It could be months before investors know the outcome of a complaint made to the NZX over the timing of NZ Refining's announcement to the market about its burst pipeline.

The refining company released its announcement before the market opened on Monday morning - days after the pipeline burst last Thursday.

NZ Refining says it made the announcement as soon as it understood that the pipeline would be out of operation for more than a few days, which only became apparent over the weekend.

The NZX says it is continuing to consider the complaint lodged and will follow the process for investigations as set out in its enforcement policy.
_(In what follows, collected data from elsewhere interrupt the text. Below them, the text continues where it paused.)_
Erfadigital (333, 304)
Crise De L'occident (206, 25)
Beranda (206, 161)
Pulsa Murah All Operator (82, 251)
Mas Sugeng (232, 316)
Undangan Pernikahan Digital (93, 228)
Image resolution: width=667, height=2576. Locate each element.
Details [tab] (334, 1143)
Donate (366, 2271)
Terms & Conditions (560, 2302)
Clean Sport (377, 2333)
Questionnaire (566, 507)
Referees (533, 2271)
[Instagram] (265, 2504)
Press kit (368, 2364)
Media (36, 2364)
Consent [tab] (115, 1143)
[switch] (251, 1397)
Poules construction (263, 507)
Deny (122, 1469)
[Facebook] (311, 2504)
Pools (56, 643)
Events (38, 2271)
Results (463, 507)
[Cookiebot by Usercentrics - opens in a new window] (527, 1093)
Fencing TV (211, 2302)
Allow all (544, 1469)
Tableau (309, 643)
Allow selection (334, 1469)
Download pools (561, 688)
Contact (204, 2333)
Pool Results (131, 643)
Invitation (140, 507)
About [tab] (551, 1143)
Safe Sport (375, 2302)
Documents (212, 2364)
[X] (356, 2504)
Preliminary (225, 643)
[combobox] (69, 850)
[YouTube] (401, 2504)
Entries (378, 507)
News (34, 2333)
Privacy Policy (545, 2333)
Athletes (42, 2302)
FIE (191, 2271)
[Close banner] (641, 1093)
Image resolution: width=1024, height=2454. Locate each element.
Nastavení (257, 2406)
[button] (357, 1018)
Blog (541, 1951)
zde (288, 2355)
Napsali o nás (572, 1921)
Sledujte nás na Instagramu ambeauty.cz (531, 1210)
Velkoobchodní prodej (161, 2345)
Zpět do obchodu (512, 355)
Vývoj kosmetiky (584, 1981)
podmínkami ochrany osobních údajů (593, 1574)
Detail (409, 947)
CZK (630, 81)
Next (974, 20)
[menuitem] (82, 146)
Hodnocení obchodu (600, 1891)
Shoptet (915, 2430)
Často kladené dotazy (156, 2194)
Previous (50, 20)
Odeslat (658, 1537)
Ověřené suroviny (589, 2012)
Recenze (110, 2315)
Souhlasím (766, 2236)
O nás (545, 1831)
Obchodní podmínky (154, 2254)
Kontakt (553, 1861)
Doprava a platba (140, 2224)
Under that policy the NZX says it aims to handle matters that do not go to its disciplinary tribunal within three months of starting an enquiry and will notify a company within four months if it is going to the tribunal.

Apart from one disgruntled investor others seem to be less concerned.

Shareholders Association chief executive Michael Midgley says he does not have any specific thoughts on the issue.

"I think at this point the facts are not clearly enough known."

It is quite understandable that the company had to scramble to deal with the problem first, Midgley says.

But he agrees that continuous disclosure generally could be an area that needs some work.

"It's clearly a muddy area."

In particular Midgley says there seems to be a divergence of opinion over the timing of releasing material information, such as when a deal is signed between companies.

"Is it when it has been inked or when the handshake took place?"

Tightly held
NZ Refining is a tightly held company with a large part of it owned by the oil majors.

Mobil is the largest shareholder at 17 per cent, Z Energy owns 15 per cent and BP has 10 per cent after reducing its stake from 21 per cent in March this year.

Its shares have risen about 2 per cent in the last year. Yesterday the shares closed on $2.43, down 5c on last Friday's closing price of $2.48 - showing little damage has been done as a result of the burst pipeline.

Jonathan Windust, a fund manager at Milford Asset Management, which owns shares in the company, says the expected revenue impact of $10 million to $15m is less than 1 per cent of the company's market capitalisation.

"It is not a massive issue."

Windust says it is potentially NZ Refining's customers that will feel more financial pain.
The airlines and oil companies have been careful to say they haven't worked out the cost impact yet and are focused on dealing with the crisis at hand.

Air New Zealand has said based on information available at this stage it believes the fuel supply issue is unlikely to have a material impact on its 2018 full year result.

Vector black-out
Vector is persisting with a long-standing policy of banning media at its annual meeting from recording the event. The meeting - usually well attended - will be held at the Ellerslie Events Centre next Tuesday afternoon.

A spokesman said there were plenty of opportunities for media to put the spotlight on the company.

The webcast is published online, the addresses are published to the NZX and media can interview chief executive Simon Mackenzie on the record afterwards.

"Media get good access, but our view is that the proceedings of the meeting itself is for shareholders and we want to respect that."

The company posted a 0.3 per cent increase in annual underlying earnings to $474.4m in the 12 months ended June 30 as revenue from its traditional gas and electricity continues to flatten. The meeting will likely hear more about its moves to diversify income streams by entering the new technology areas of metering and battery storage.

Vodafone advancing
Stock Takes understands the Vodafone initial public offer is continuing apace with investment bankers expected to be visiting fund managers next week to talk up the offer.

The company is said to be keen to get the float done before the end of the year - a tight timetable given there are less than four months left.